------ Dataset content
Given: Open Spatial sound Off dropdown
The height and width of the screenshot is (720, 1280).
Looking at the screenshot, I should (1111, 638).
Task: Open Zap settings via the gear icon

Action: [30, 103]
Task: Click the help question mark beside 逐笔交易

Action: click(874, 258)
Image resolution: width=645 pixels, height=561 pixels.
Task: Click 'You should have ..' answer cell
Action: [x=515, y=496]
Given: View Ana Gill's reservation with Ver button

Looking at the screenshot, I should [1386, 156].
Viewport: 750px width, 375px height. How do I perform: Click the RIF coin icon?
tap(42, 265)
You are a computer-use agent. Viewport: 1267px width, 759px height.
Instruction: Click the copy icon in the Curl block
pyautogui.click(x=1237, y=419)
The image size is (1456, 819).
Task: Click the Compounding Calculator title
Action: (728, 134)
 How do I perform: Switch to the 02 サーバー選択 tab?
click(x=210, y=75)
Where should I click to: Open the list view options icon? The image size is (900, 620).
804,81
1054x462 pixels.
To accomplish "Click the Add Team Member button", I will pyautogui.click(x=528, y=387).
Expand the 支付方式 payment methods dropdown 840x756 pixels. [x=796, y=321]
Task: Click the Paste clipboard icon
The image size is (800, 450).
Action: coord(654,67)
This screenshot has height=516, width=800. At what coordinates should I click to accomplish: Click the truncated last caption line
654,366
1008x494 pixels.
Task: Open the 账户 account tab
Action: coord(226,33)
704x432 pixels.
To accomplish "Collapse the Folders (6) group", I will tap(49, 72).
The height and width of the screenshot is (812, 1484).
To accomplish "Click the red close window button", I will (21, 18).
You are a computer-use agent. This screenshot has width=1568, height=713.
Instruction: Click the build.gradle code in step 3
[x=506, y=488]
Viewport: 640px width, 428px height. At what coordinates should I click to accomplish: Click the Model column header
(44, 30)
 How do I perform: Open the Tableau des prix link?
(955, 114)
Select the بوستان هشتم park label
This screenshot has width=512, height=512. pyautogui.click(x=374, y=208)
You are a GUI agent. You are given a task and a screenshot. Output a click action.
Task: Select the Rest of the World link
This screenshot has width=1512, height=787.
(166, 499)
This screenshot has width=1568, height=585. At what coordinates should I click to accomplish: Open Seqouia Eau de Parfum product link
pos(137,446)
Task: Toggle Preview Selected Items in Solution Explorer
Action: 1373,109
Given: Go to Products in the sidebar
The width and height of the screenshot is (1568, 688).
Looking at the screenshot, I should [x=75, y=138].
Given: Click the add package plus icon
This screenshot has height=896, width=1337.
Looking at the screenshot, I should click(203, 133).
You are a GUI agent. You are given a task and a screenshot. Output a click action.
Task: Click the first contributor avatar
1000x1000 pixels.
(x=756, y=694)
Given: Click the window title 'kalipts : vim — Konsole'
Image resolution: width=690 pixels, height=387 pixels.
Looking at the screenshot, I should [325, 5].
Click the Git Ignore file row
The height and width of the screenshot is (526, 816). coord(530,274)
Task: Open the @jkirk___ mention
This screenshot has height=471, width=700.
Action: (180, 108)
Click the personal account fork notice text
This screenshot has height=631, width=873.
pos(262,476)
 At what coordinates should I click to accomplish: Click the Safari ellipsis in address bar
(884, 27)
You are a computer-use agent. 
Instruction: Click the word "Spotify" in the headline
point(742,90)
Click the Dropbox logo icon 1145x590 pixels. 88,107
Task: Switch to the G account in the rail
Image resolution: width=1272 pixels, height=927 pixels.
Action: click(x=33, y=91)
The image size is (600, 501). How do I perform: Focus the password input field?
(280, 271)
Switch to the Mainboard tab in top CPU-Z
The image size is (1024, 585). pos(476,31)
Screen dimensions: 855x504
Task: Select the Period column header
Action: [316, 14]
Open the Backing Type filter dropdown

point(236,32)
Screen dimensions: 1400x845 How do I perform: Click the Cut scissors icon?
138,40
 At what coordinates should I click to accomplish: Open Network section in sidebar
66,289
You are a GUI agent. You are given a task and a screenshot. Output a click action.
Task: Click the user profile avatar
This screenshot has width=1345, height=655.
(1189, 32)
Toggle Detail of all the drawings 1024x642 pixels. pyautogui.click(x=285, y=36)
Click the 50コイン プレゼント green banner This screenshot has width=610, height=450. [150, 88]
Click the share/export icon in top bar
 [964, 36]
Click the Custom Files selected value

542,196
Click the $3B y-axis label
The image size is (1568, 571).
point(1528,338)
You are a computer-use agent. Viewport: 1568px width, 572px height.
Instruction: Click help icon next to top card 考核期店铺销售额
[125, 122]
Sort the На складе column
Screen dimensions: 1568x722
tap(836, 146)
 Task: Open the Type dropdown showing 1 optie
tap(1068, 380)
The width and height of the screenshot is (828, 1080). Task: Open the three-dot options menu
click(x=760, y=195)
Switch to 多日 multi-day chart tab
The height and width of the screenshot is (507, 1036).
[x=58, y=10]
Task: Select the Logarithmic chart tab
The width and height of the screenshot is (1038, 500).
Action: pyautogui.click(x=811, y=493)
------------
Rewrite the rows from the line with "How do I perform: Open" to the line with "This screenshot has width=512, height=512.", changing "Select" to "Click" and leaving everything else as it is.

 How do I perform: Open the Tableau des prix link?
(955, 114)
Click the بوستان هشتم park label
This screenshot has width=512, height=512. pyautogui.click(x=374, y=208)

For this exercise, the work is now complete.